EXERCISE DIRECTIONS: Present the records as a numbered list without blank lines, starting with the line that contains "Click the postcode" and going on through the line that contains "Click the left-hand", both included.

MATERIAL FOR THE TASK:
• • • • •
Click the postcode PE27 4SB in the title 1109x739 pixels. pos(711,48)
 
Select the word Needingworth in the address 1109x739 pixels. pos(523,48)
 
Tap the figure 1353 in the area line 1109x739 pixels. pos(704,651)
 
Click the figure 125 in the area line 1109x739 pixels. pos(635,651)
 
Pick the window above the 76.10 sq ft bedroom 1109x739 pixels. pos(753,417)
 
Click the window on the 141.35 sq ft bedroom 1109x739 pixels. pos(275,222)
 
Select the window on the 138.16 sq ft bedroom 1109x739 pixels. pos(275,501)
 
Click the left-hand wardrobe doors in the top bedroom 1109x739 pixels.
• • • • •
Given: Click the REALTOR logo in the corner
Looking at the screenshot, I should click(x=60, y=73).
• • • • •
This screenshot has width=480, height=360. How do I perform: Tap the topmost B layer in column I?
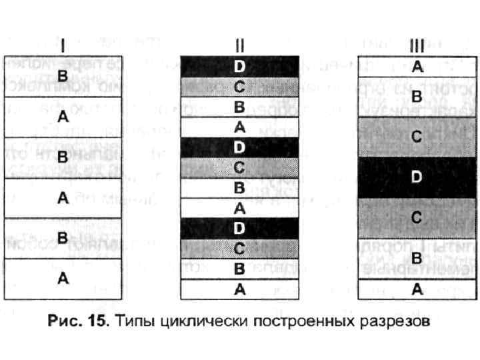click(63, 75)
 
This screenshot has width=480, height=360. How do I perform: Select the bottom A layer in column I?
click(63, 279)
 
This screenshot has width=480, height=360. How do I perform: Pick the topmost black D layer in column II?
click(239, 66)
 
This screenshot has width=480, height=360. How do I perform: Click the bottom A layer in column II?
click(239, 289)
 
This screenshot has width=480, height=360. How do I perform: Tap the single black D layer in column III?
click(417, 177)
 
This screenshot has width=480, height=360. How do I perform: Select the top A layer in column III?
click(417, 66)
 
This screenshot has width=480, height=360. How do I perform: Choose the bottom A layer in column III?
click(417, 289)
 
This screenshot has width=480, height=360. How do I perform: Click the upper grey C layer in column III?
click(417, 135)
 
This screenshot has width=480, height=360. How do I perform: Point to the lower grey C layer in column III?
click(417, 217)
• • • • •
TASK RESULT:
1. Click the postcode PE27 4SB in the title 1109x739 pixels. pos(711,48)
2. Select the word Needingworth in the address 1109x739 pixels. pos(523,48)
3. Tap the figure 1353 in the area line 1109x739 pixels. pos(704,651)
4. Click the figure 125 in the area line 1109x739 pixels. pos(635,651)
5. Pick the window above the 76.10 sq ft bedroom 1109x739 pixels. pos(753,417)
6. Click the window on the 141.35 sq ft bedroom 1109x739 pixels. pos(275,222)
7. Select the window on the 138.16 sq ft bedroom 1109x739 pixels. pos(275,501)
8. Click the left-hand wardrobe doors in the top bedroom 1109x739 pixels.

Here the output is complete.